If the water is changed every five or six days, the parsley will last for about three weeks. It doesn’t last that long at our house because I add it to soups, salads and casseroles. It adds a fresh, peppery flavor. The flat-leaf variety is slightly stronger-tasting than the curly leaf, and the two varieties may be used interchangeably. This method of storage works for most herbs.

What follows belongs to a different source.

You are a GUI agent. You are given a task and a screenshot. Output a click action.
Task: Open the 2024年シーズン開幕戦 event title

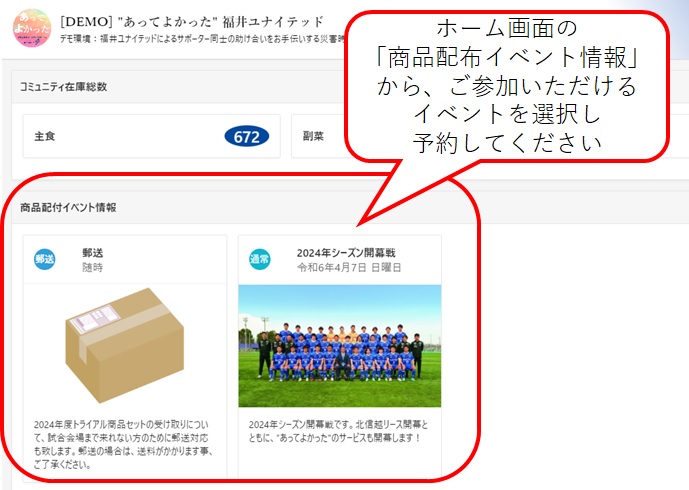click(346, 253)
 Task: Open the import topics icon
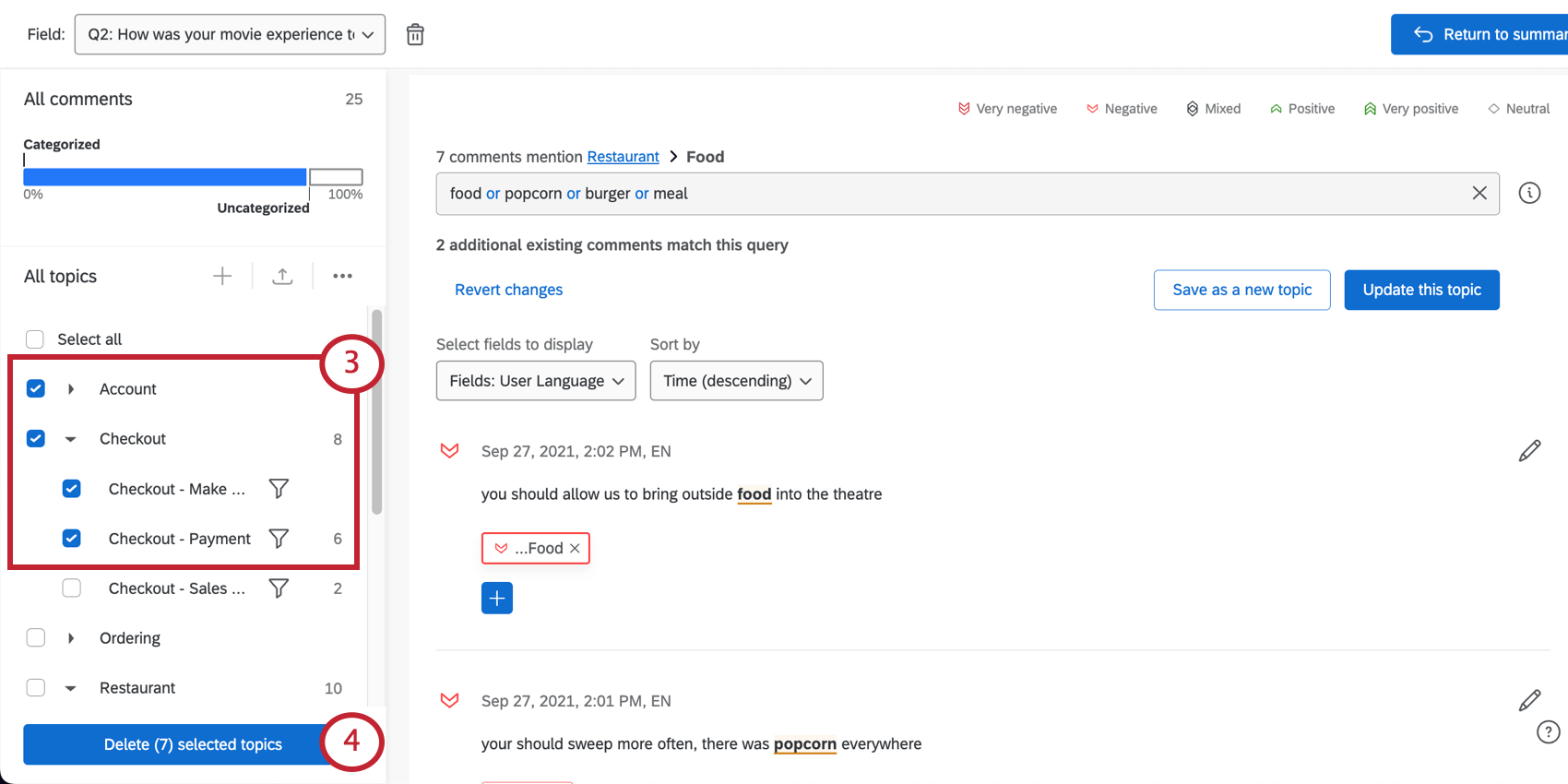pyautogui.click(x=282, y=276)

Parsley is an essential part of Bouquet Garni – a bundle of herbs often tied together with string – which consists of parsley, thyme and bay leaf tied together and used to flavor soups and stews. The bouquet is removed before serving.
Parsley Cream Soup
2 tablespoons butter
2 onions, thinly sliced
2 celery ribs, thinly sliced
4 potatoes, peeled and diced
5 cups good chicken stock
2 cups chopped flat-leaf parsley
Salt and freshly ground pepper to taste
2 cups light cream
Melt butter in a saucepan. Add onions and celery. Sauté on low heat until vegetables are softened.
Stir in potatoes and chicken broth and simmer until the potatoes are soft.
Add parsley and simmer for 3 to 4 more minutes. Remove the soup from the heat and cool slightly. Correct seasoning and process until smooth. Stir in cream just before servings. Serves 6.
2 cloves garlic, roots removed
2 cups packed fresh parsley
1/3 cup olive oil
Fresh basil to taste
Fresh oregano to taste
1/2 cup toasted walnuts
1/2 cup freshly grated Parmesan cheese
Salt and pepper to taste
Mix all ingredients in a processor and whiz until smooth. This is enough pesto for 1 pound of pasta.
To toast walnuts, heat them in a dry pan on medium until browned. Watch carefully. Cool on paper towels.
Parsley Garlic Butter
2 small shallots
1 large clove garlic, root removed
1/2 cup fresh flat-leaf parsley
2 tablespoons fresh lemon juice
1 teaspoon salt
1/4 teaspoon black pepper
1/2 cup unsalted butter, softened
Whiz shallots and garlic in a food processor. Add remaining ingredients and purée until smooth. Makes about 1/2 cup.
Note: This compound butter is good on almost any vegetable, meat, fowl, fish or pasta. It is known as maître d’hôtel butter.